As a subcontinental state, SA is already de facto Southern Africa, in need of turning de facto into de jure, in the same manner as the EU has expanded its membership. As next year’s AU chair, SA should propose regionalising the African peer review mechanism for such a purpose. As it is now, the mechanism has no leverage — let’s give it some.
This would allow SA to take the lead in developing regional migration management strategies with Sacu and Sadc member states and with other regional economic communities. This would enable a complex range of criminality threat perceptions and realities to be addressed directly, while also addressing how the cross-border free movement of people can advance implementation of the African continental free trade area.
Xenophobia is simply a buzzword, the tip of the iceberg of a much bigger and infinitely more complex problem all African countries must individually and collectively confront, rather than the rest of Africa hammering SA. It was therefore a breath of fresh air to hear international relations & co-operation minister Naledi Pandor advising Nigeria, which is hard put to contain Boko Haram, to assist in tackling the reality and perception held by many South Africans of Nigerian involvement in criminal activities, including drug-dealing and human-trafficking. Nigerian criminal network challenges are well known internationally, even as many skilled and law-abiding Nigerians and Africans from elsewhere on the continent are making critically important contributions to SA’s society.
But Nigerians should not be singled out and/or single themselves out in a fit of manufactured righteousness over how some of them have been treated. Much closer to home, Mozambique has long served as a major entry point for drug trafficking emanating out of South Asia into SA, based on a comprehensive study conducted by the London School of Economics. Mozambique also serves dubiously as a “frontline” state in the Chinese- and Vietnamese-orchestrated wildlife poaching that is devastating SA’s biodiversity.
These activities, whether Nigerian, Mozambican or other African, also implicate corrupted SA law enforcement, which has to be factored into the grass roots vigilantism that has accompanied many an outbreak of violence in SA’s impoverished communities, deprived as they are of competent and predictable service delivery.

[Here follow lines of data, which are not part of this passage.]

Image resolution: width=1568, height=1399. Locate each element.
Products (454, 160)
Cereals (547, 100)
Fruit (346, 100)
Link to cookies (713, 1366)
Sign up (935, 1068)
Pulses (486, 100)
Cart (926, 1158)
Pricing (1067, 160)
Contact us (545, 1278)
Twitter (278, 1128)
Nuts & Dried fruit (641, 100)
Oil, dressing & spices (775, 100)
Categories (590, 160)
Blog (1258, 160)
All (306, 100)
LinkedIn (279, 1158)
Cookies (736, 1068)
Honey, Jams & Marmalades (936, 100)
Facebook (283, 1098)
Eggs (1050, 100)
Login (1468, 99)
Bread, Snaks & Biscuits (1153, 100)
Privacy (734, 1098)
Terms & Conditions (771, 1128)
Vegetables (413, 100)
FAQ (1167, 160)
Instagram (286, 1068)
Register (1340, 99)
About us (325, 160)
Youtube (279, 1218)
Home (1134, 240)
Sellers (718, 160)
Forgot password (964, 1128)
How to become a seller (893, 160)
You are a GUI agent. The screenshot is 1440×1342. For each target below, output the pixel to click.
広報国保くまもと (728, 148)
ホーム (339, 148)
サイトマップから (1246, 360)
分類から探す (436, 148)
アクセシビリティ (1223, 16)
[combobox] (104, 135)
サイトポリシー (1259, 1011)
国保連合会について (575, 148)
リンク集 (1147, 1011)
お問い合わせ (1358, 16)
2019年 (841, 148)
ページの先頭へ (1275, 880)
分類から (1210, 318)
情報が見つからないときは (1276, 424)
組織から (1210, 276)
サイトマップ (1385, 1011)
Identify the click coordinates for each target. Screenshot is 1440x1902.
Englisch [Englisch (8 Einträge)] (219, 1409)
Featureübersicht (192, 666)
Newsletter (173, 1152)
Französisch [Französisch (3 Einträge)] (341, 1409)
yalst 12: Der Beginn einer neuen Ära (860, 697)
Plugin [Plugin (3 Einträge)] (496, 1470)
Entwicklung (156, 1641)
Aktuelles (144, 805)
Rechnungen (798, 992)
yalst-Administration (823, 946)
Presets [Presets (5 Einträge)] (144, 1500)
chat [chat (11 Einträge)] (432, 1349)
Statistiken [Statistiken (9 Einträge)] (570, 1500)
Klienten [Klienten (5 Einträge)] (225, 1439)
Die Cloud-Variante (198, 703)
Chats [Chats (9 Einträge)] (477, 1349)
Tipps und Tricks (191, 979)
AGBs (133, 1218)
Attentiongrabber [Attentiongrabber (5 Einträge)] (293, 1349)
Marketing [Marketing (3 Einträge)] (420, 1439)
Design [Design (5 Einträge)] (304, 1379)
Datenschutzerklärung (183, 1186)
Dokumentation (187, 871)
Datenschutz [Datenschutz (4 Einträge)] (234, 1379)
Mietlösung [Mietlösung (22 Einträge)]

The incidence of Nigerian, Congolese and other African (including SA) involvement in dubious “religious” activities of exploitation are well known and have been well reported. Reports of alleged Sino-Ethiopian collusion in illegal business and trading transactions in the Johannesburg CBD also fit into this complex matrix of corrupted and lax local law enforcement and foreign illegal trafficking in a range of illicit goods interacting with local deprivation and unemployment among South Africans, who feel ignored and marginalised in how their concerns are accommodated — or not.
SA media treatment of purported xenophobia often compounds the problem in its often ill-informed simplicity, lack of balance and one-sided presumption of SA guilt in all instances.
As SA goes into 2020, when it is to chair the AU, the first week of September 2019 should prompt a sense of urgency in how it comes to terms with the complex challenge of anti-immigrant violence, including recognising that it involves far more than just xenophobia. Failing to deal with the issue properly is undermining SA’s credibility on the continent, which is linked to an absence of SA self-confidence in its expected vanguard role in the region and the rest of Africa.
- Mr. Francis Kornegay is a senior research fellow at the Institute for Global Dialogue associated with Unisa.